Le 7 décembre 2003, jour des élections législatives en Russie, le président Vladimir Poutine apparaît à la télévision avec une mine étonnamment radieuse. L’homme, d’un naturel plutôt taciturne, paraît soulagé, comme si on venait de le délester d’un grand poids.
Le président russe a-t-il une grande nouvelle à annoncer à la population ? La paix a-t-elle été conclue en Tchéchénie ? Pas du tout. Vladimir Poutine est transporté de joie parce que sa chienne préférée, un labrador surnommé Connie vient d’avoir une portée de chiots. « Vladimir Vladimirovitch était tellement inquiet », explique son épouse.
Le même jour, dans le Caucase du Nord, la petite ville d’Essentouki enterre les 13 victimes d’un attentat horrible commis la veille dans un train bourré d’étudiants. Mais le bon Poutine, le nouveau tsar de toutes les Russies, n’en a que pour les chiots de Connie. Ce qui n’empêche pas son parti d’être triomphalement réélu, le soir même.
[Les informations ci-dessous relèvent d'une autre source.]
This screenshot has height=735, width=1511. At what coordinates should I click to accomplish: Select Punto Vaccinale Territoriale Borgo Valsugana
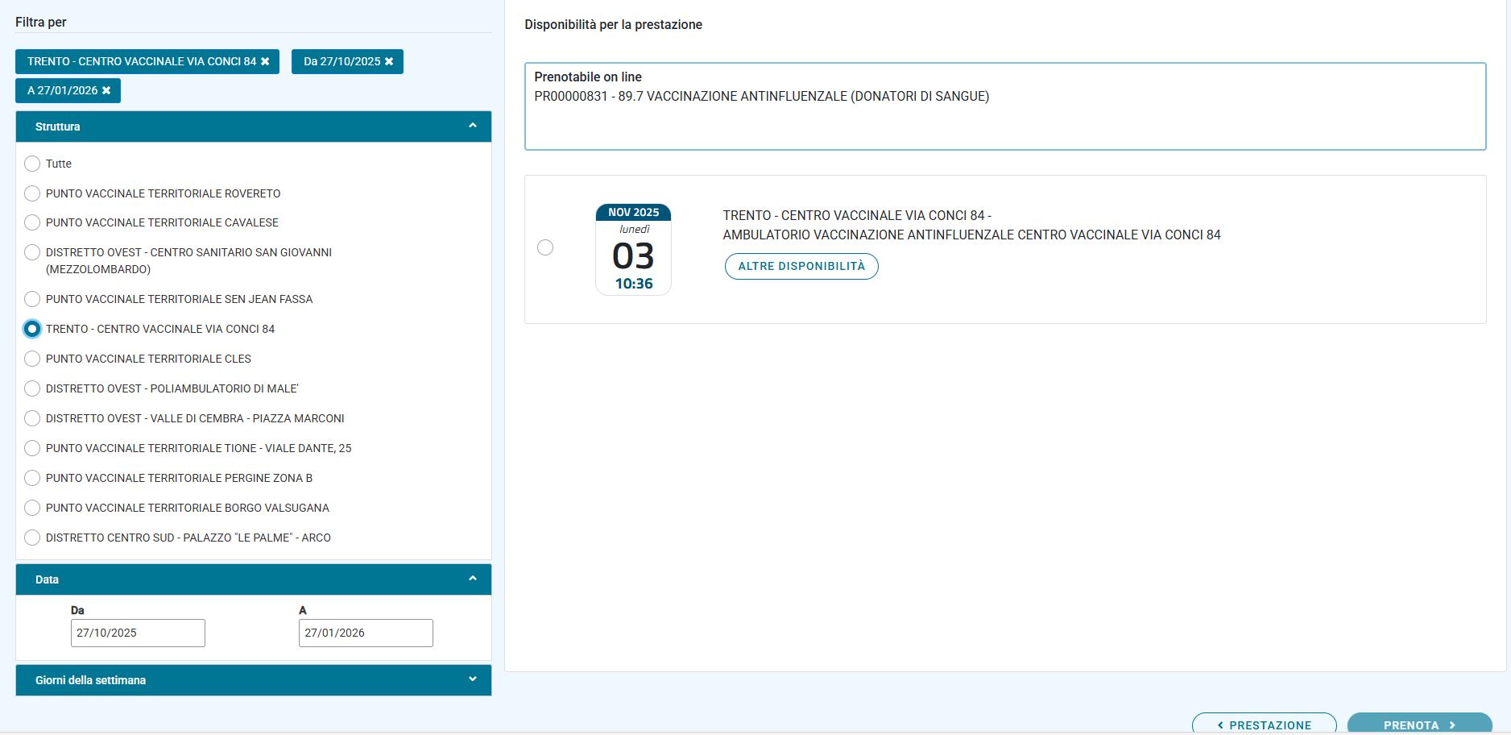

Ainsi commence le Journal d’une femme en colère de la journaliste russe Anna Politkovskaïa. La chronique quotidienne du lent glissement de la Russie vers le despotisme. Le récit méthodique de la confiscation du pouvoir par le président Poutine et ses mignons, avec la complicité des médias, des tribunaux et même d’une partie de l’opposition. En Russie, on a même vu des dirigeants de l’opposition appelant à voter Poutine !
Rendue célèbre pour ses reportages sans concession sur la guerre en Tchéchénie, Anna Politkovskaïa constitue un témoin privilégié de la nuit russe. Un triste pays où le nombre de votants excède parfois le nombre d’électeurs inscrits. Un monde déboussolé dans lequel des haut gradés ont fait exterminer des soldats pour qu’il n’y ait pas de témoins de leur incompétence.
« Ai-je peur ? », se demande la journaliste dans la conclusion de ce journal qui se termine en août 2004. Il est vrai qu’au fil des pages, la chroniqueuse sent le vide se créer autour des rares opposants qui refusent de se rallier. « Tu exagères », lui disent parfois certains amis, qui ne semblent pas voir le danger qui s’approche.
Jusqu’au bout, Politkovskaïa aura espéré un sursaut du peuple russe, une évolution en douceur vers une société plus juste. Mais pour elle, il était déjà trop tard. Le 7 octobre 2006, elle meurt assassinée par des inconnus devant son domicile de Moscou.